● Task description
Look through the listing below for the line containing "The width and". Copy it and each line after it up to and including the line containing "Image resolution: width=615", exactly, leaving out pictures.

● Supplied records

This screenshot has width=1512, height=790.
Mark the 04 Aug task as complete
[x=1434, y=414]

--

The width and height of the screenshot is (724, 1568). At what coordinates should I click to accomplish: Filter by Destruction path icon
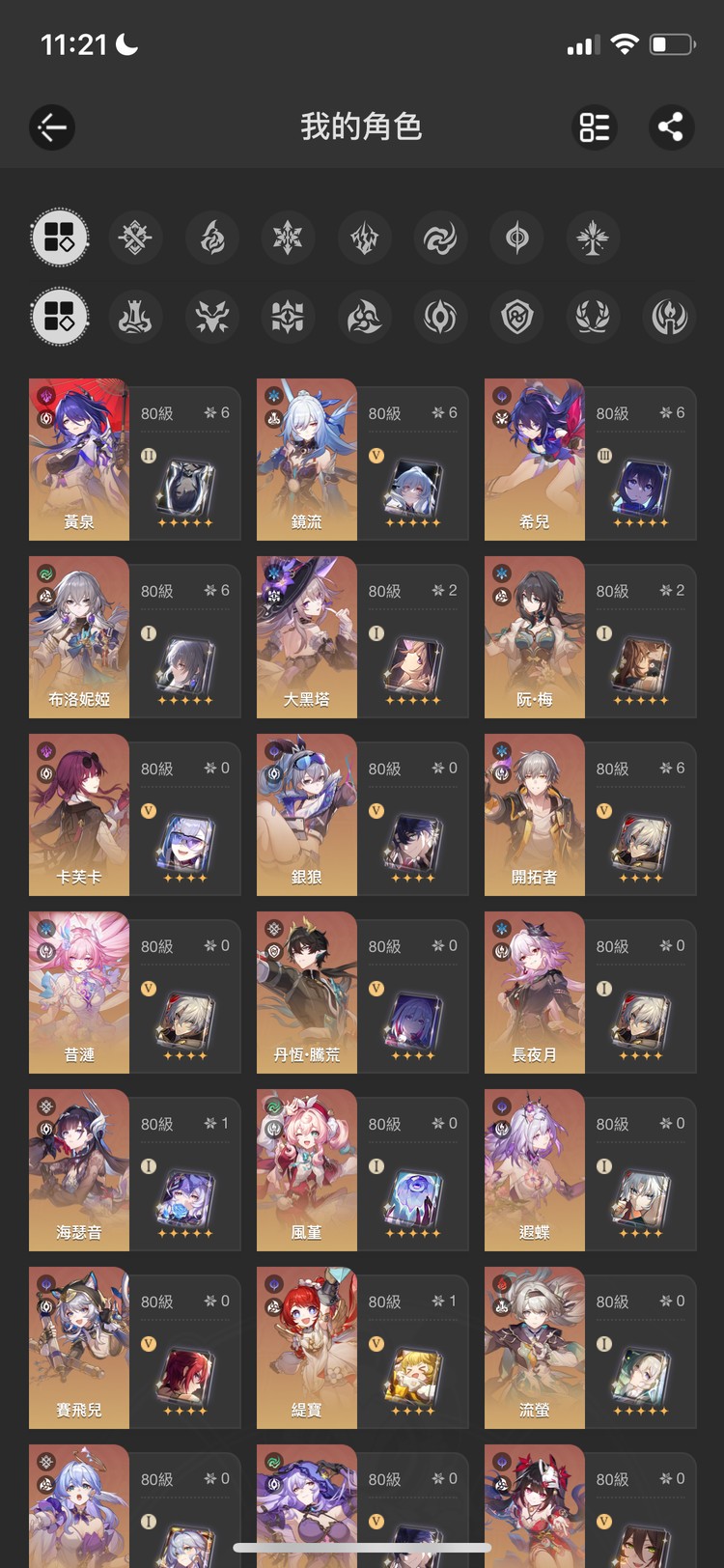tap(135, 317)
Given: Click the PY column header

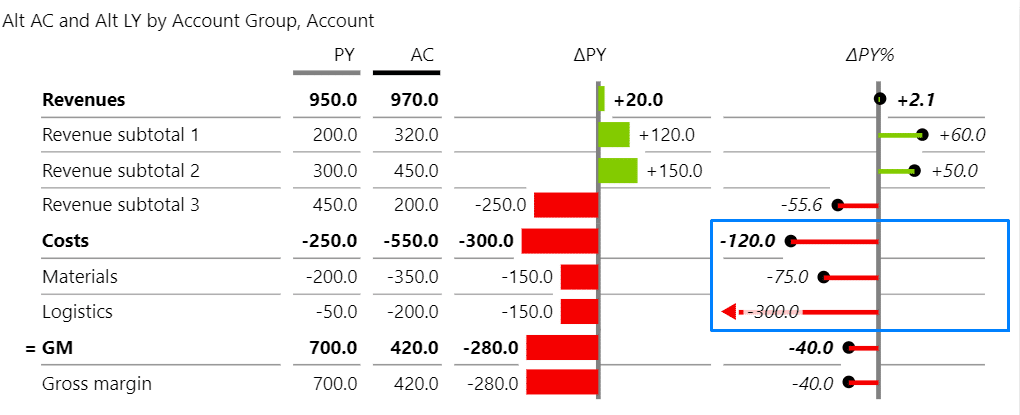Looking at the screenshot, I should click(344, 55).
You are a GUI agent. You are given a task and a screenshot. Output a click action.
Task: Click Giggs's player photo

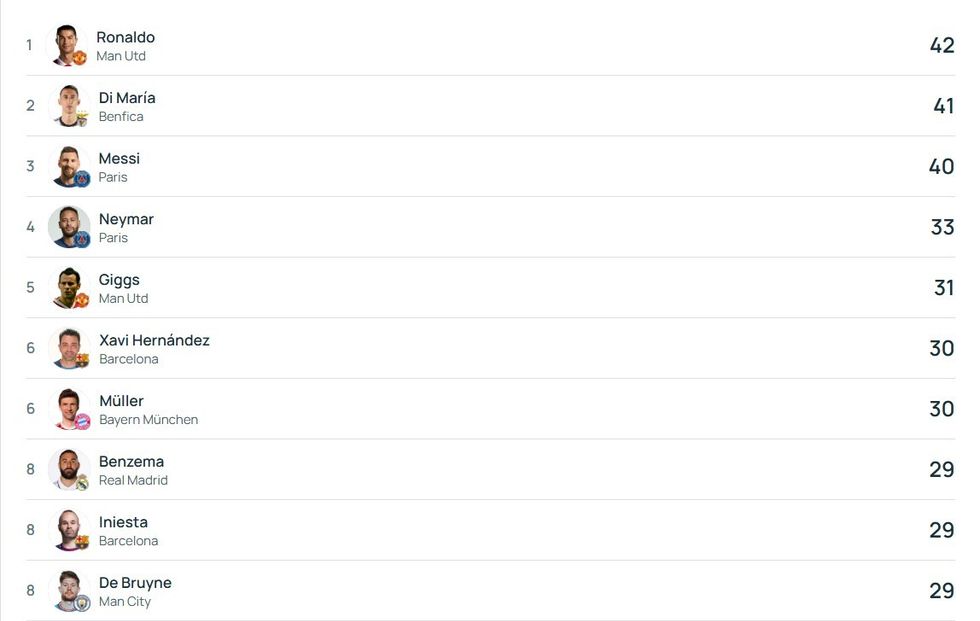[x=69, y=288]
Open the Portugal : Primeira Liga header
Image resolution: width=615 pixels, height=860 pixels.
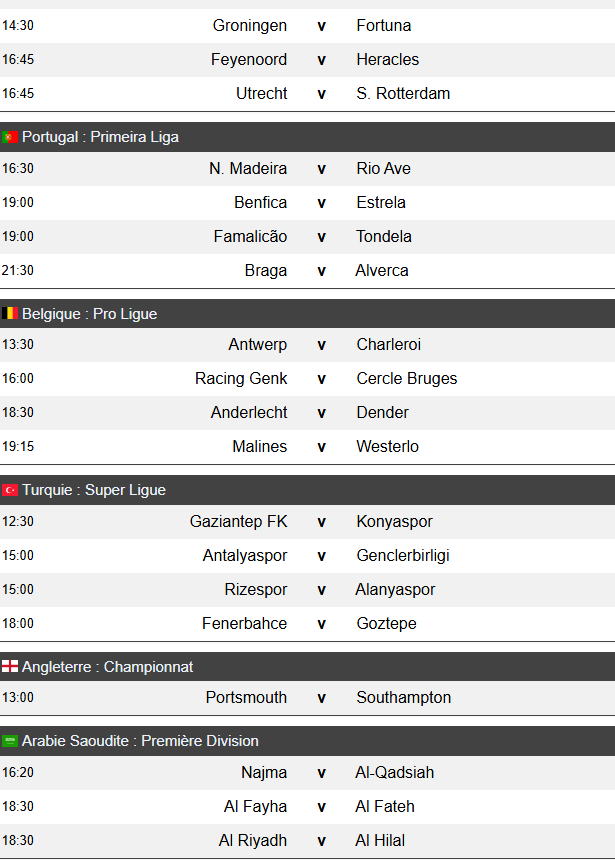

● Answer section
The width and height of the screenshot is (724, 1568). At what coordinates should I click to accomplish: Filter by Destruction path icon
tap(135, 317)
Given: Click the PY column header

Looking at the screenshot, I should click(344, 55).
You are a GUI agent. You are given a task and a screenshot. Output a click action.
Task: Click Giggs's player photo

[x=69, y=288]
Open the Portugal : Primeira Liga header
Image resolution: width=615 pixels, height=860 pixels.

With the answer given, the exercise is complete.